1801 Mezzotint Portrait of George Washington by Edward Savage after Gilbert Stuart

Offered is an original mezzotint print depicting a portrait of George Washington. The work dates to 1801 and was produced by engraver Edward Savage.

This print was published shortly after Washington's death, to celebrate his importance as one of the leading founding fathers of the nation. His visage is based off the famous "Lansdowne" portrait by Gilbert Stuart, originally painted in 1796 in one of the several in-person sittings Washington had with Stuart. Stuart's portrait was adapted by countless painters during the period, who, without access to Washington themselves, often painted variants of Gilbert's original. Savage was one of many to produce his own variation of Stuart's Lansdowne portrait in oil paint. He later replicated the painting as a mezzotint engraving, which is what is presented here.

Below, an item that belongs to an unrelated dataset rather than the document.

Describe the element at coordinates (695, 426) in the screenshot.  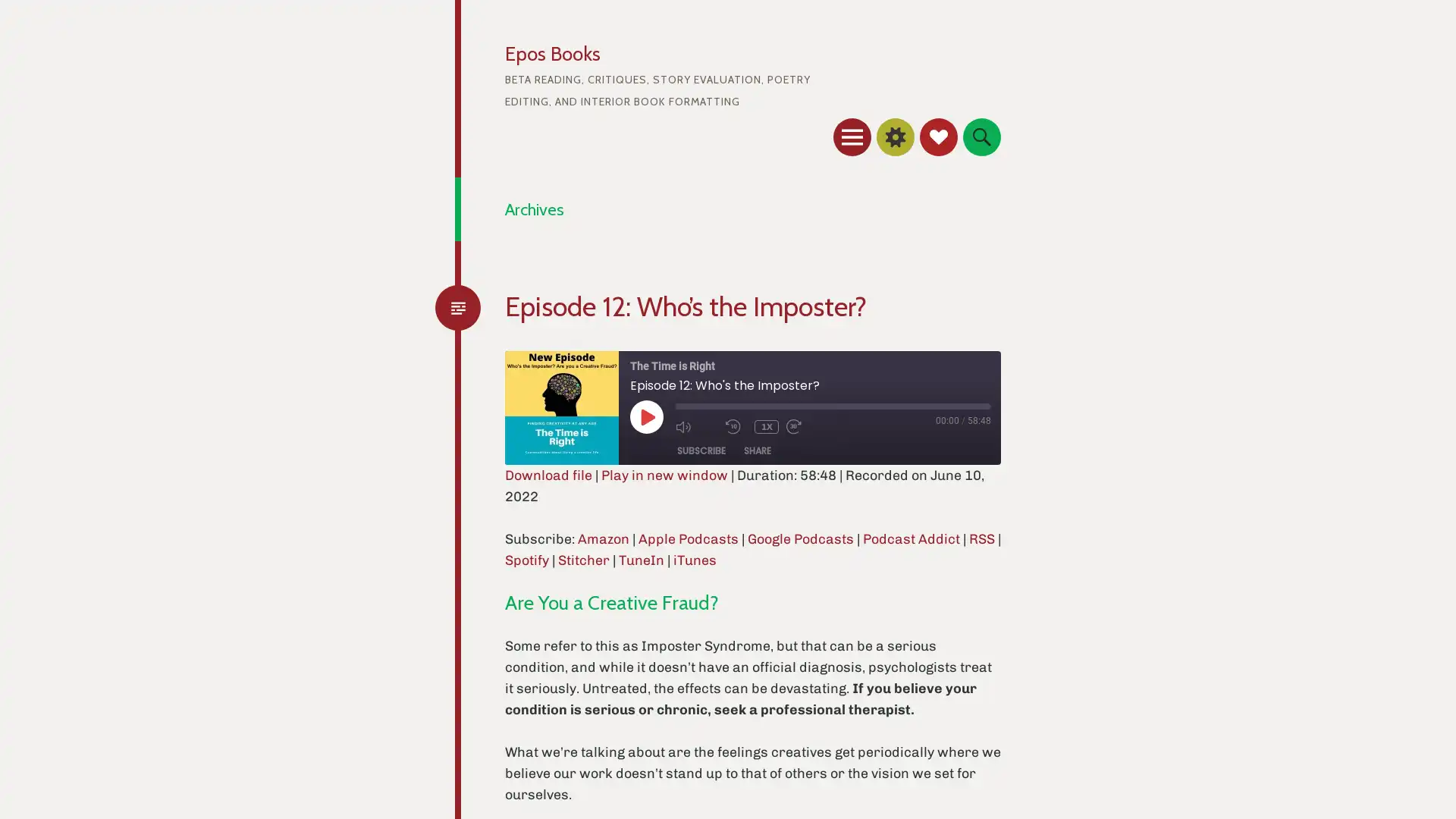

The standing portrait shows President George Washington in front of neoclassical columns. In keeping with Stuart's original depiction, the composition is highly symbolic. In his right hand, Washington holds a dress sword, hinting at his military prowess and his significant role as Commander in Chief. To his left is a table strewn with books, scrolls, a quill and an ink pot to signify rule of law.

Edward Savage (1761-1817) was an American portrait painter and engraver born in Massachusetts. By 1780, Savage was working on commissions for buyers in Boston, mostly producing engravings of works by John Singleton Copley. Although not classically trained, Savage came to prominence in his depiction of George Washington of 1789, which was intended as a gift to Harvard University. This relationship with Harvard University allowed Savage to continue to depict Washington and his wife Martha for years to come. Savage produced the only contemporary work that depicted Washington at his home estate Mount Vernon, entitled The Washington Family. Savage went on to produce many more portraits of Washington and sold prints to Washington himself to be housed in his Mount Vernon estate.


Overall very good condition, especially considering age. Some overall toning, but no severe staining visible. Slight loss at bottom right corner.

Print has been archivally framed in a custom-built black wooden frame with acid-free dark top mats and two spandrels. Framed Dimensions: 38 1/2” H x 32” W x 2 1/4” D.